Oppositional Defiant Disorder & ADHD
Oppositional Defiant Disorder or ODD is a common diagnosis assigned to children who are typically seen in the mental health field or involved with social services. It is characterized by the exhibition of blatant defiance and vindictiveness towards authority figures or caregivers.
Symptoms of ODD may include:
Frequent temper tantrums
Excessive arguing with adults
Often questioning rules
Active defiance and refusal to comply with adult requests and rules
Deliberate attempts to annoy or upset people
Blaming others for their mistakes or misbehavior
Often being touchy/sensitive or easily annoyed by others
Frequent anger and resentment
Mean and hateful/(vindictive) talking when upset
Spiteful attitude and revenge-seeking for perceived wrongs
Often ODD is commonly accompanied by an ADHD(attention deficit hyperactivity disorder) diagnosis although it can also co-occur with depression or anxiety.
ADHD symptoms predominantly include symptoms of inattention, hyperactivity, and impulsiveness that are not consistent with the developmental stage of the child or adolescent. This may present through any of the following behaviors:
Difficulty concentrating/frequently distracted
Difficulties listening for expected time periods
Difficulty remaining seated or still
Frequent forgetfulness
Messiness/disorganization
Reluctance towards activities involving prolonged mental activity
Excessively talking, running, jumping, or climbing when not appropriate
Often interrupts or intrudes upon others
Difficulty taking turns or waiting appropriately
Frequent fidgeting or moving of hands and feet
Impulsive/inability to control or resist reckless behavior or thoughts
It is important to remember that while these children and adolescents can be difficult to work with, at times violent, explosive, and reluctant to trust others, particularly those in any position of authority over them; they are not bad children or people.

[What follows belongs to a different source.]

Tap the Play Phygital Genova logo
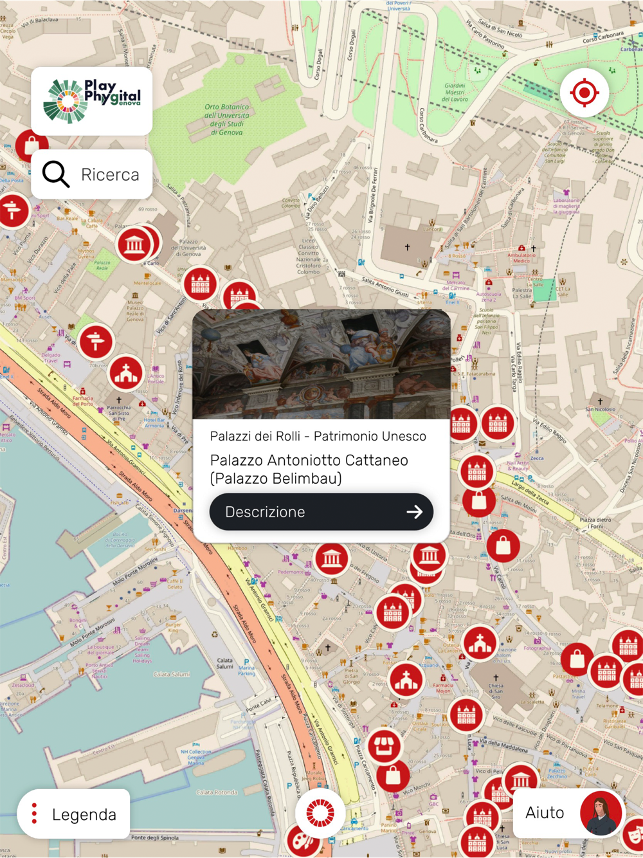Image resolution: width=643 pixels, height=858 pixels. [92, 101]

ODD is fairly common in adolescents, in fact, the American Academy of Child & Adolescent Psychiatry (ACAP), estimates that 1-16% of all children and adolescents have been diagnosed with ODD. Keep in mind that children involved with social services may come from broken homes, foster care, residential care, or group homes after possibly being exposed to neglect or various forms of abuse. They often lack the structure, stability, discipline, prosocial behaviors, emotional intelligence, impulse control, and caregiving necessary to engage in less destructive behavior patterns naturally. If they are grappling with ADHD, Anxiety, or depression symptoms in addition to or as the result of these circumstances, they will not always be able to adequately voice their concerns and feelings appropriately. This is generally due to an inability to know how to communicate, understand or recognize the symptoms that may further prompt the behavioral responses often witnessed in ODD.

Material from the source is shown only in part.